Saved entries:
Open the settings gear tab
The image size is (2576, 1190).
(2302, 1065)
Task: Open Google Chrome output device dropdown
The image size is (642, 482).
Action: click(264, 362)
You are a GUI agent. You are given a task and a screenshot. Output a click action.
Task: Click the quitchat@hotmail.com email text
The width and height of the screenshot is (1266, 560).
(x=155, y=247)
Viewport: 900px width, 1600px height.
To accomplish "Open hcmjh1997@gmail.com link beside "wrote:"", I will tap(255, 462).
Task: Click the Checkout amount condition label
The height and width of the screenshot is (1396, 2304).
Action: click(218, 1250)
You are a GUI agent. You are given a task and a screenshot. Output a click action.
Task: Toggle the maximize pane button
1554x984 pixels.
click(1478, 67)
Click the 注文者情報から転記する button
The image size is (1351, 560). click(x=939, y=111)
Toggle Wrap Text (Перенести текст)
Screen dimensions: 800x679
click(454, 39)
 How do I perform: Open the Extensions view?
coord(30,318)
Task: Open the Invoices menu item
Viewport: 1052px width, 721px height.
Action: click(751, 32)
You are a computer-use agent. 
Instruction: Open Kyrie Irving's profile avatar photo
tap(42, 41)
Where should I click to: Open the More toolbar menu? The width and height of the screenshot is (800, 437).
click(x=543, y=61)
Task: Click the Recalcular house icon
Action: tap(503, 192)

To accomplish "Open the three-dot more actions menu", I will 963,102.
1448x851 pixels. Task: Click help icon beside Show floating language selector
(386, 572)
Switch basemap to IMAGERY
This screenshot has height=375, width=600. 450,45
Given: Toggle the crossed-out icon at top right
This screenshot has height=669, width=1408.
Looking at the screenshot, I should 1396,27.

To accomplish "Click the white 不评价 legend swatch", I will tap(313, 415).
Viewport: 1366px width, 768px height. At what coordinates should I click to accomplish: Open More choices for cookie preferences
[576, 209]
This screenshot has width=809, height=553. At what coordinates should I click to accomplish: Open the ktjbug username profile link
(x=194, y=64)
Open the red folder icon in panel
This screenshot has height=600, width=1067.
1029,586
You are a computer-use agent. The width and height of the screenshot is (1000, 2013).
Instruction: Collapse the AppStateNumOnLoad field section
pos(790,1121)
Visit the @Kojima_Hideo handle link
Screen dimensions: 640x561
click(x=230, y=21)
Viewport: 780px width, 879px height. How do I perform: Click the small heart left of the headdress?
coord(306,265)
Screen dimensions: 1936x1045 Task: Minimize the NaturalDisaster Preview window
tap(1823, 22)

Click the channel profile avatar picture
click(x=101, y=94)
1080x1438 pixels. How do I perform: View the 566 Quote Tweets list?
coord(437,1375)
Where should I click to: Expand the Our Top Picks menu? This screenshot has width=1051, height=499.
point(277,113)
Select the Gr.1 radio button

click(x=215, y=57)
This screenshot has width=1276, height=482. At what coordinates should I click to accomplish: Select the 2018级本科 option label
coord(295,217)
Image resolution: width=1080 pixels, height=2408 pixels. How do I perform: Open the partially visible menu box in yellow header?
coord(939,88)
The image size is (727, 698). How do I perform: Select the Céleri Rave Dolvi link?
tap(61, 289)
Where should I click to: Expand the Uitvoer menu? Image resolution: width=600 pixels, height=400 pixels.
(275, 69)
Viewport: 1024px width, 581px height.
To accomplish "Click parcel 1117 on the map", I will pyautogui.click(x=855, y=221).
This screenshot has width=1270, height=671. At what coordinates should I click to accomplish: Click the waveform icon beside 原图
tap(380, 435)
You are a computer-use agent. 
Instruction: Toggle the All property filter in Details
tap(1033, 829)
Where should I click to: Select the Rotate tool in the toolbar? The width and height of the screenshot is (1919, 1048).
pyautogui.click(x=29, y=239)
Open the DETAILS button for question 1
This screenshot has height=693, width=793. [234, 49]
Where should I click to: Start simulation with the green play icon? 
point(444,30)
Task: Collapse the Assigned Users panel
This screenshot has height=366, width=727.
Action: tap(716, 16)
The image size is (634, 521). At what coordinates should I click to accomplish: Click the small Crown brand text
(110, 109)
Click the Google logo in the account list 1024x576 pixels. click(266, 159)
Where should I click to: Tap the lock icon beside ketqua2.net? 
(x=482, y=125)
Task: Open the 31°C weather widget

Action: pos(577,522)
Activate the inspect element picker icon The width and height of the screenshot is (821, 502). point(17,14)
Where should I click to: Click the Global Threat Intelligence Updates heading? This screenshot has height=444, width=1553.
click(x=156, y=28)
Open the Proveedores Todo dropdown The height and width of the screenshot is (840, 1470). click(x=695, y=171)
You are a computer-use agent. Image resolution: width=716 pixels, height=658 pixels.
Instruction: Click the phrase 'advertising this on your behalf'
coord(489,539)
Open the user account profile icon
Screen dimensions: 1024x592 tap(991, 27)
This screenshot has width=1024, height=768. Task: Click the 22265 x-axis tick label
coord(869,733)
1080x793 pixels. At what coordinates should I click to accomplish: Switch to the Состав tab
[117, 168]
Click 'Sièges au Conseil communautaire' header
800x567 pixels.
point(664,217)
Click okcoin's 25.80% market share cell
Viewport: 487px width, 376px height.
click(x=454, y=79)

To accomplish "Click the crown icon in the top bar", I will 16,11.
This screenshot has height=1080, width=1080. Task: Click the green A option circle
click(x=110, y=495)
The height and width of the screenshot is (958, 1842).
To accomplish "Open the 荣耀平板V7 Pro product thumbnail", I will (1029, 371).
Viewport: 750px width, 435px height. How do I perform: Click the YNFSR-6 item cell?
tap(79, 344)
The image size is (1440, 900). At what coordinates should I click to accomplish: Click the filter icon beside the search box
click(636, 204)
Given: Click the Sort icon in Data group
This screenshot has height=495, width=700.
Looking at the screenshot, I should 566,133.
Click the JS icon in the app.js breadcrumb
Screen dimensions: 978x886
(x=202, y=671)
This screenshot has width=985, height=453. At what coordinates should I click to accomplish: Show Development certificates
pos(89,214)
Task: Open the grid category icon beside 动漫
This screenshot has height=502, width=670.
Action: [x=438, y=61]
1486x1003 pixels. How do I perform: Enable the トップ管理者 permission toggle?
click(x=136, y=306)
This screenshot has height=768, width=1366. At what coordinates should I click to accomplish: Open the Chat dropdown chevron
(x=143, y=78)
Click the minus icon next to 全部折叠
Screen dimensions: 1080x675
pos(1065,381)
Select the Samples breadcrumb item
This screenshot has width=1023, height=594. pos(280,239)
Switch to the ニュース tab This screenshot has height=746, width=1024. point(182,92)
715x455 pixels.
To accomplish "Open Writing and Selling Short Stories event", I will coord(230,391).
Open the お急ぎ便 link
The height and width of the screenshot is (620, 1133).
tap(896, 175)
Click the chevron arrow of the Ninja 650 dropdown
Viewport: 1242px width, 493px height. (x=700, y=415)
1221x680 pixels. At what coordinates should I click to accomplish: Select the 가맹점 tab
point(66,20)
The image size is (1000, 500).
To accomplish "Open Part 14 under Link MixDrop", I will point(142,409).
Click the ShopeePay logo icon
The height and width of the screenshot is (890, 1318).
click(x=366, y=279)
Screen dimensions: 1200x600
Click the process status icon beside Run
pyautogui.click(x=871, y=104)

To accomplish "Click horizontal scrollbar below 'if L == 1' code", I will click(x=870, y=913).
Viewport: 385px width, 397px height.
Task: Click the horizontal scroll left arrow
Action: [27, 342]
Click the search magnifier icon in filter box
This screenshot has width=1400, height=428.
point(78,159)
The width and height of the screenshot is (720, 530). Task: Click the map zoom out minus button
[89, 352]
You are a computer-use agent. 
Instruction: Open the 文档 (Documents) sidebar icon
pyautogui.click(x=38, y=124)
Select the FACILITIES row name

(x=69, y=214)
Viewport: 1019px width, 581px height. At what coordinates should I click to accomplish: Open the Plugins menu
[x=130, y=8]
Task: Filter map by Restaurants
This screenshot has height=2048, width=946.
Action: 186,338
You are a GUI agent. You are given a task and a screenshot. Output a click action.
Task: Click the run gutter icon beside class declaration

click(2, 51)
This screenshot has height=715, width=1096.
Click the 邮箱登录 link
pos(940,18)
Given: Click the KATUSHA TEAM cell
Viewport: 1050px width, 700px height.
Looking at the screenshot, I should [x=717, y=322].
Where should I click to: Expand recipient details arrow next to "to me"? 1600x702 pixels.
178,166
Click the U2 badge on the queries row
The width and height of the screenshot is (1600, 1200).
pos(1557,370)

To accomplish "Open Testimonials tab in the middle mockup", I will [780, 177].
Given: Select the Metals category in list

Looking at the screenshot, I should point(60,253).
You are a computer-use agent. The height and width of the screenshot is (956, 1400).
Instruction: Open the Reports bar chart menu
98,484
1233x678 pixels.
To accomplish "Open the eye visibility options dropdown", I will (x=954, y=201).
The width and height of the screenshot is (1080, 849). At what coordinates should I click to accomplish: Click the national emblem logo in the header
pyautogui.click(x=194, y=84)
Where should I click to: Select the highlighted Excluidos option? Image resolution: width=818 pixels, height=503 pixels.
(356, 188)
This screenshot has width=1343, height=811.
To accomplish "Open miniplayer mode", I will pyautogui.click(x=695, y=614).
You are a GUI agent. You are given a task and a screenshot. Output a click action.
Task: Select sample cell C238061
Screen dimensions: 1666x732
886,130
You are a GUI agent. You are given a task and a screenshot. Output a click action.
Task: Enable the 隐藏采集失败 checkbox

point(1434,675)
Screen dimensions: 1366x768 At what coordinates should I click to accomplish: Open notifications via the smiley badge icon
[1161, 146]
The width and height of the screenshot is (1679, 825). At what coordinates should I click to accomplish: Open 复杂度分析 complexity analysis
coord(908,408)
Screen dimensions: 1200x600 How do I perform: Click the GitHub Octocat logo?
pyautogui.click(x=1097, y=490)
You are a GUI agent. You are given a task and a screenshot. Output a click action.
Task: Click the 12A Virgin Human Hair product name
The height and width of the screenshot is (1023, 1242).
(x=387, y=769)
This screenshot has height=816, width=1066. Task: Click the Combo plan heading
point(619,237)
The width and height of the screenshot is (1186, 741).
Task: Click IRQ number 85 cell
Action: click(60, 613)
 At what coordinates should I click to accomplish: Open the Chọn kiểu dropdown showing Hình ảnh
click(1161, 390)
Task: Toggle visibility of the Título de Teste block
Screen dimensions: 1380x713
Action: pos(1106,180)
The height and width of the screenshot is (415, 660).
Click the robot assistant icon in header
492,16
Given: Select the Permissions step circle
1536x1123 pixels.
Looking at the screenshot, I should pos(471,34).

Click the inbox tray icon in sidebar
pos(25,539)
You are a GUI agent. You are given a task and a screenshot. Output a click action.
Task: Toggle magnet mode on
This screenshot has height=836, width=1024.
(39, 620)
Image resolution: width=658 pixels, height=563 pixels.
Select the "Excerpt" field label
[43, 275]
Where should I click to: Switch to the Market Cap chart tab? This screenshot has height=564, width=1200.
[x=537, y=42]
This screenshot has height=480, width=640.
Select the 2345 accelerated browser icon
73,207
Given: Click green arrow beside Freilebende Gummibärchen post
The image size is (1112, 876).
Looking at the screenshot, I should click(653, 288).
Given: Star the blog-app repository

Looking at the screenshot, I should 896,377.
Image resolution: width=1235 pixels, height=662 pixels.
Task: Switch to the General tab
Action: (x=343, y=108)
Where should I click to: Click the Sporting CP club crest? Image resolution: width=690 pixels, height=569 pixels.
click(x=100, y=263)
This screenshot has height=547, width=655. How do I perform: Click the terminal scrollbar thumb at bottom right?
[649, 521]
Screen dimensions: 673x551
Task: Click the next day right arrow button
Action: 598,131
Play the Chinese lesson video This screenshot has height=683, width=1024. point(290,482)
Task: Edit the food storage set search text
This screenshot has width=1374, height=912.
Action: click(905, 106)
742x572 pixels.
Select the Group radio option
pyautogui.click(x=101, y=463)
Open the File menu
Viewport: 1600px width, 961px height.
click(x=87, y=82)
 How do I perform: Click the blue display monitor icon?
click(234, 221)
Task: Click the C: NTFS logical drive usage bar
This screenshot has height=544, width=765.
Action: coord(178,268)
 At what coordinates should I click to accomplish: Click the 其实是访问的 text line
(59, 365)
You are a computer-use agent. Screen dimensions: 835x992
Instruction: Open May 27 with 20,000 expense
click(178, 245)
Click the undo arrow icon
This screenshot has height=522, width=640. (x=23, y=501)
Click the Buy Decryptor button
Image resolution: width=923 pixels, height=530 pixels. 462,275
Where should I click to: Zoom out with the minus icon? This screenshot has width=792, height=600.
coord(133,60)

## WHAT YOU NEED TO DO
Which lines in the records above contain the string "visibility"? Copy each one.

## RESPONSE BELOW
To accomplish "Open the eye visibility options dropdown", I will (x=954, y=201).
Task: Toggle visibility of the Título de Teste block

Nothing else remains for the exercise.